» DATA:
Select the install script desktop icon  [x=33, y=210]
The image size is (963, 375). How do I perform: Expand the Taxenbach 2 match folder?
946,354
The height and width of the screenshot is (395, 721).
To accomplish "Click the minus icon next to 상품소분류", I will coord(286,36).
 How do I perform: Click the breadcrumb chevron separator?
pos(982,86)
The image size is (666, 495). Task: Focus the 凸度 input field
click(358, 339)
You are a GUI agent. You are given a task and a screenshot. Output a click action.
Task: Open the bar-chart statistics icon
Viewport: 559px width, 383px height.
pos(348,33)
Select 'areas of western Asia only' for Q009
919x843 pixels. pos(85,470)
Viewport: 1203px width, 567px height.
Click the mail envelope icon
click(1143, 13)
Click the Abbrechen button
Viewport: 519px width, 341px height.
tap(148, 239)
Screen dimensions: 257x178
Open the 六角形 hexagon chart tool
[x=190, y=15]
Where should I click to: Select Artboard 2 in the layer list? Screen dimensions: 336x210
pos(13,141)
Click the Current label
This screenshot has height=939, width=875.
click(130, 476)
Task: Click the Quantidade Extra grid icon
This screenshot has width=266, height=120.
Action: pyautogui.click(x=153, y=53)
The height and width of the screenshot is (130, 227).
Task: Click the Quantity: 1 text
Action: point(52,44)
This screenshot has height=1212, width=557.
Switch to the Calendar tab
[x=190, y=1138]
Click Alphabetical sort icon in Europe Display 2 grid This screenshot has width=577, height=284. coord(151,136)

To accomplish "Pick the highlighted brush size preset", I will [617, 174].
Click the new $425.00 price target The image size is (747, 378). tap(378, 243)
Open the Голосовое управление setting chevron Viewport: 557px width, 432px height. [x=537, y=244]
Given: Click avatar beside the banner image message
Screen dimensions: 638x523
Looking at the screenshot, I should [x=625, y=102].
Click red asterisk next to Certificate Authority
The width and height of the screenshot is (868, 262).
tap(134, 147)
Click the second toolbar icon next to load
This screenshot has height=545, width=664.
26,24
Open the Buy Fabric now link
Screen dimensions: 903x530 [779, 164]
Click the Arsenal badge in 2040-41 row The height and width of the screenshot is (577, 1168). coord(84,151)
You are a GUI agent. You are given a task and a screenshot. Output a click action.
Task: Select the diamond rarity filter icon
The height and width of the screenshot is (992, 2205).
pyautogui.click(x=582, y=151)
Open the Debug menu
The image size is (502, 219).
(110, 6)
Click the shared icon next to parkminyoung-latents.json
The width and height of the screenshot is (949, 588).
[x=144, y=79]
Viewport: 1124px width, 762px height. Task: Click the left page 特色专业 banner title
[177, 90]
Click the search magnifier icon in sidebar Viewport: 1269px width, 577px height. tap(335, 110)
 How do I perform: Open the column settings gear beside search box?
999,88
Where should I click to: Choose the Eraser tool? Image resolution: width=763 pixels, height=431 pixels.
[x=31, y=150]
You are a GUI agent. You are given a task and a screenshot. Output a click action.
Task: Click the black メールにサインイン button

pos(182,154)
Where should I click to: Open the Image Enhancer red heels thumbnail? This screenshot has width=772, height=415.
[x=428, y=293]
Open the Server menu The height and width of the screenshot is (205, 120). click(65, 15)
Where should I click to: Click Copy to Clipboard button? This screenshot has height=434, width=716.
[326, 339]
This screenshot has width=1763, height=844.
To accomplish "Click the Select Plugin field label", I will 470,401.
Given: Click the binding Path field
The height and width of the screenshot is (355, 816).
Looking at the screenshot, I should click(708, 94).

» TASK REQUIREMENTS: Scan the listing for the word "accomplish". Copy every line in which it appears.

» OUTPUT FOR THIS TASK:
To accomplish "Click the minus icon next to 상품소분류", I will coord(286,36).
To accomplish "Pick the highlighted brush size preset", I will [617, 174].
To accomplish "Click the Select Plugin field label", I will 470,401.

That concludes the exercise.